Wer Beispiele für Modularisierung und Standardisierung sucht, findet gewöhnlich solche aus der Massenproduktion, etwa aus dem Automobilbau. Schnell entsteht so der Eindruck, Modularisierung gäbe es bei kleineren Losgrößen – bis hin zur Losgröße 1 – kaum oder sei gar unmöglich. Stimmt das? Ich meine: nein!
Modularisierung ist zunächst einmal der Versuch, eine Antwort auf die ständig steigende Komplexität zu finden. Wo kommt sie her? Was treibt sie? Nun, da ist zunächst der (verständliche) Wunsch des Vertriebs, sich vom Wettbewerb zu differenzieren. Das geht zunächst mit einer möglichst einzigartigen und umfassenden Produktarchitektur, mit der möglichst viele potentielle Kundenwünsche abgedeckt werden können. Dies führt zu geringeren Stückzahlen und steigert natürlich die Komplexität – ohne dass der Marktanteil signifikant wächst. Die Folgen: höhere Kosten, die Wettbewerbsfähigkeit gegenüber artverwandten Lösungen sinkt. In stagnierenden Märkten reagieren die Unternehmen mit weiteren Produktanpassungen an kundenspezifische Wünsche, um Nischenmärkte besetzen zu können. Und erhöhen damit die Komplexität weiter. Diesen Teufelskreis gilt es zu durchbrechen.
Mär von der Kundenspezifik
Um positive Skaleneffekte erzielen zu können, ist die Modularisierung der Weg zwischen dem Standard einerseits und dem „One-Piece-Concept“ andererseits. Auf dem Weg zu einer modularen Produktarchitektur, kann man einen nützlichen Prinzip folgen: dem Cato-Prinzip. Es geht davon aus, dass heute die wenigsten Dinge wirklich kundenspezifisch sind. Nur wenige Dinge werden wirklich mit der Stückzahl 1 hergestellt. Zerlegt man diese angeblichen „Sonderprodukte“, so bestehen auch diese aus ganz „normalen“ Einzelteilen (beispielsweise Motoren, Schraubverbindungen, Rohrleitungen, Flanschen). Die meisten Baugruppen bestehen aus Untergruppen und diese wiederum aus Teilen, die dann doch einer bestimmten Norm, einem Standard (DIN etc.) entsprechen.

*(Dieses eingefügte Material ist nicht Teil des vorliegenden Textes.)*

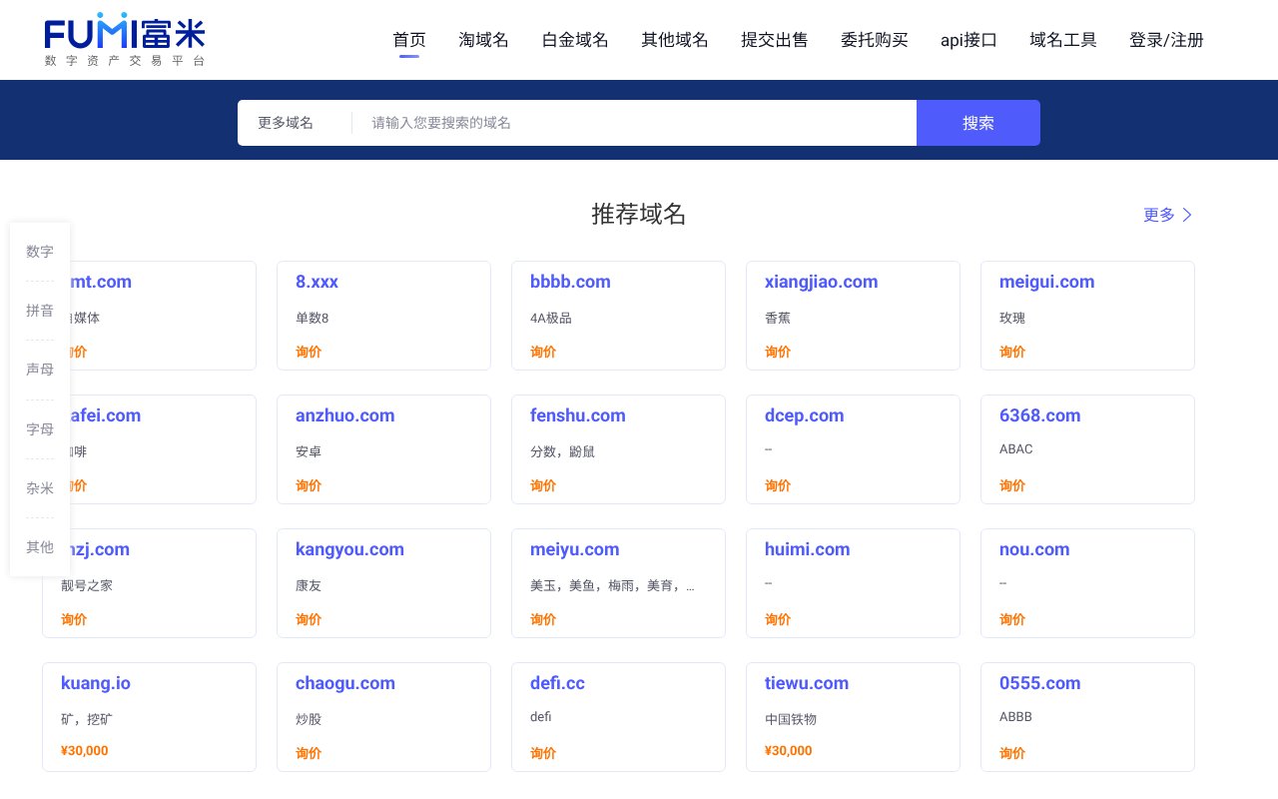The width and height of the screenshot is (1278, 799).
Task: Click the chevron arrow next to 更多
Action: (1186, 215)
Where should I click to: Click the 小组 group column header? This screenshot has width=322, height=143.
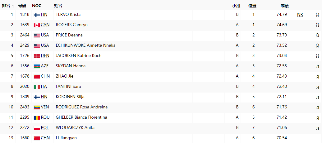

Basismaschine plus Optionen
Um der Komplexität zu Leibe zu rücken, besteht die Kunst darin, das Gesamtkonstrukt in geeignete Untergruppen zu zerlegen, die komplementär verwendet werden können. Hierzu trennt man die Gesamtheit in einen Torso – eine Maschine in einem vorläufigen, noch nicht funktionsfähigen Stadium – und verschiedene Optionen, mit vorab definierten Schnittstellen. Mit diesen Optionen wird die Basismaschine an die gewünschten Kundenspezifikationen angepasst. Dabei ist es durchaus möglich, dass eine Option durch kundenspezifische Anforderungen komplett verändert wird. Wichtig ist: Der Grundbaukasten darf durch diese Kundenwünsche nicht beeinträchtigt werden.
Und noch etwas gilt es bei der Definition der Unterbaugruppen zu beachten: Sind sie „zu klein“, wird das Puzzle zu unübersichtlich und man gerät schnell erneut in die Falle der kundenspezifischen Anpassungen (customisation); sind die Untergruppen dagegen „zu groß“ geschnitten, ist der Konflikt mit individuellen Kundenanforderungen, die dann kaum noch abgedeckt werden können, vorprogrammiert.
Der größte Feind der hier beschriebenen Modularisierung ist aus dem bereits genannten Grund (Differenzierung vom Wettbewerb und daher maximale Diversifikation der Produktpalette) der eigene Vertrieb. Unternehmen tun daher gut daran, ihn von Anfang an in den Veränderungsprozess einzubinden.